Given problem: Put every line of the records below into a numbered list, leaving out the blank lines.

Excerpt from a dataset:
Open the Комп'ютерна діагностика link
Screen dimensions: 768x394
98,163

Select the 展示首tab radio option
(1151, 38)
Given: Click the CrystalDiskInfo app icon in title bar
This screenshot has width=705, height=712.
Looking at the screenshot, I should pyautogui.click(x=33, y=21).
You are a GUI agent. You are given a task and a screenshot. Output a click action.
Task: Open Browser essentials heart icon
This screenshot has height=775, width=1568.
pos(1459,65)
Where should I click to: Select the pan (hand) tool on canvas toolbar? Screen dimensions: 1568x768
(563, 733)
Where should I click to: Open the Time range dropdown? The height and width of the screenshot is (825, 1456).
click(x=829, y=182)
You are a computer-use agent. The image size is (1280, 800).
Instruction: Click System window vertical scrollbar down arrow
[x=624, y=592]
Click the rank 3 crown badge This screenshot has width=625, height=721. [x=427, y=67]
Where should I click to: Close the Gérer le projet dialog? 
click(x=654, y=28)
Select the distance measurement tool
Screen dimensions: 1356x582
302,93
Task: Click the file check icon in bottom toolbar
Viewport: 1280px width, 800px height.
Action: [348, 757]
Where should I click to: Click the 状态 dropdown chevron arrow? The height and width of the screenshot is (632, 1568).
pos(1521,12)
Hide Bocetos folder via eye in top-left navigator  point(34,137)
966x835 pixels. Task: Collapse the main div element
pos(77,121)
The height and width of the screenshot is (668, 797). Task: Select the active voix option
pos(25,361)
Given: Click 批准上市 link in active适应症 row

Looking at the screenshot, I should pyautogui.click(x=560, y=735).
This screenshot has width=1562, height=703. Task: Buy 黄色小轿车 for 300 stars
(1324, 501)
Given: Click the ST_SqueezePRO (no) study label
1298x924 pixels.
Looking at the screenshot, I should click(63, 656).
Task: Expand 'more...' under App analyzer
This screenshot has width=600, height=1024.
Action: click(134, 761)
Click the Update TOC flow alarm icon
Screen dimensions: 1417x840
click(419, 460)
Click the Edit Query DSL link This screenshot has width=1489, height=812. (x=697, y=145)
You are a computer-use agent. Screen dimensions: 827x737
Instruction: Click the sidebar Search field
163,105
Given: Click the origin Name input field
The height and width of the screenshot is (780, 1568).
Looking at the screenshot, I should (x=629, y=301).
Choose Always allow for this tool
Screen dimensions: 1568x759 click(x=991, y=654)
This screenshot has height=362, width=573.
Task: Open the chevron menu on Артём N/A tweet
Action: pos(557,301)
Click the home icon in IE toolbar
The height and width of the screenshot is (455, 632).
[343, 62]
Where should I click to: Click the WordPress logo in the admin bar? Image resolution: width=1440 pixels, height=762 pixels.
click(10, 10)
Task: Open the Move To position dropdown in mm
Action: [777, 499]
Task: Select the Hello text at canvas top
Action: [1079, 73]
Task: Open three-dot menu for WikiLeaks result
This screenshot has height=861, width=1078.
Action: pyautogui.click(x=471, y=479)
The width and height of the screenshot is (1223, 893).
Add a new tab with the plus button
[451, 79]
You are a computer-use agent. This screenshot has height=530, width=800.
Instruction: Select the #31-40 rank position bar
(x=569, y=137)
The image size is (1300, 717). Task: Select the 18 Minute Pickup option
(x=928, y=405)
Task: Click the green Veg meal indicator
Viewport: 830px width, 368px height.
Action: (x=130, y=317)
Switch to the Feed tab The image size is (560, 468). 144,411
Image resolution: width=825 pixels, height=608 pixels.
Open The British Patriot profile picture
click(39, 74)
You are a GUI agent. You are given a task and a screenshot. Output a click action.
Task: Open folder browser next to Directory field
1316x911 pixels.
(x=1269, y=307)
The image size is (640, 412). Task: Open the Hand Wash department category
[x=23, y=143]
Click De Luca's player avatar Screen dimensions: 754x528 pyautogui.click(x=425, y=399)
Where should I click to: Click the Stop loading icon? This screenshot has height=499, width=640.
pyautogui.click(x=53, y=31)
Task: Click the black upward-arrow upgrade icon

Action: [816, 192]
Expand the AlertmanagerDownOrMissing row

Task result:
1. Open the Комп'ютерна діагностика link
2. Screen dimensions: 768x394
3. 98,163
4. Select the 展示首tab radio option
5. (1151, 38)
6. Given: Click the CrystalDiskInfo app icon in title bar
7. This screenshot has width=705, height=712.
8. Looking at the screenshot, I should pyautogui.click(x=33, y=21).
9. You are a GUI agent. You are given a task and a screenshot. Output a click action.
10. Task: Open Browser essentials heart icon
11. This screenshot has height=775, width=1568.
12. pos(1459,65)
13. Where should I click to: Select the pan (hand) tool on canvas toolbar? Screen dimensions: 1568x768
14. (563, 733)
15. Where should I click to: Open the Time range dropdown? The height and width of the screenshot is (825, 1456).
16. click(x=829, y=182)
17. You are a computer-use agent. The image size is (1280, 800).
18. Instruction: Click System window vertical scrollbar down arrow
19. [x=624, y=592]
20. Click the rank 3 crown badge This screenshot has width=625, height=721. [x=427, y=67]
21. Where should I click to: Close the Gérer le projet dialog? 
22. click(x=654, y=28)
23. Select the distance measurement tool
24. Screen dimensions: 1356x582
25. 302,93
26. Task: Click the file check icon in bottom toolbar
27. Viewport: 1280px width, 800px height.
28. Action: [348, 757]
29. Where should I click to: Click the 状态 dropdown chevron arrow? The height and width of the screenshot is (632, 1568).
30. pos(1521,12)
31. Hide Bocetos folder via eye in top-left navigator  point(34,137)
32. 966x835 pixels. Task: Collapse the main div element
33. pos(77,121)
34. The height and width of the screenshot is (668, 797). Task: Select the active voix option
35. pos(25,361)
36. Given: Click 批准上市 link in active适应症 row
37. Looking at the screenshot, I should pyautogui.click(x=560, y=735).
38. This screenshot has width=1562, height=703. Task: Buy 黄色小轿车 for 300 stars
39. (1324, 501)
40. Given: Click the ST_SqueezePRO (no) study label
41. 1298x924 pixels.
42. Looking at the screenshot, I should click(63, 656).
43. Task: Expand 'more...' under App analyzer
44. This screenshot has width=600, height=1024.
45. Action: click(134, 761)
46. Click the Update TOC flow alarm icon
47. Screen dimensions: 1417x840
48. click(419, 460)
49. Click the Edit Query DSL link This screenshot has width=1489, height=812. (x=697, y=145)
50. You are a computer-use agent. Screen dimensions: 827x737
51. Instruction: Click the sidebar Search field
52. 163,105
53. Given: Click the origin Name input field
54. The height and width of the screenshot is (780, 1568).
55. Looking at the screenshot, I should (x=629, y=301).
56. Choose Always allow for this tool
57. Screen dimensions: 1568x759 click(x=991, y=654)
58. This screenshot has height=362, width=573.
59. Task: Open the chevron menu on Артём N/A tweet
60. Action: pos(557,301)
61. Click the home icon in IE toolbar
62. The height and width of the screenshot is (455, 632).
63. [343, 62]
64. Where should I click to: Click the WordPress logo in the admin bar? Image resolution: width=1440 pixels, height=762 pixels.
65. click(10, 10)
66. Task: Open the Move To position dropdown in mm
67. Action: [777, 499]
68. Task: Select the Hello text at canvas top
69. Action: [1079, 73]
70. Task: Open three-dot menu for WikiLeaks result
71. This screenshot has height=861, width=1078.
72. Action: pyautogui.click(x=471, y=479)
73. The width and height of the screenshot is (1223, 893).
74. Add a new tab with the plus button
75. [451, 79]
76. You are a computer-use agent. This screenshot has height=530, width=800.
77. Instruction: Select the #31-40 rank position bar
78. (x=569, y=137)
79. The image size is (1300, 717). Task: Select the 18 Minute Pickup option
80. (x=928, y=405)
81. Task: Click the green Veg meal indicator
82. Viewport: 830px width, 368px height.
83. Action: (x=130, y=317)
84. Switch to the Feed tab The image size is (560, 468). 144,411
85. Image resolution: width=825 pixels, height=608 pixels.
86. Open The British Patriot profile picture
87. click(39, 74)
88. You are a GUI agent. You are given a task and a screenshot. Output a click action.
89. Task: Open folder browser next to Directory field
90. 1316x911 pixels.
91. (x=1269, y=307)
92. The image size is (640, 412). Task: Open the Hand Wash department category
93. [x=23, y=143]
94. Click De Luca's player avatar Screen dimensions: 754x528 pyautogui.click(x=425, y=399)
95. Where should I click to: Click the Stop loading icon? This screenshot has height=499, width=640.
96. pyautogui.click(x=53, y=31)
97. Task: Click the black upward-arrow upgrade icon
98. Action: [816, 192]
99. Expand the AlertmanagerDownOrMissing row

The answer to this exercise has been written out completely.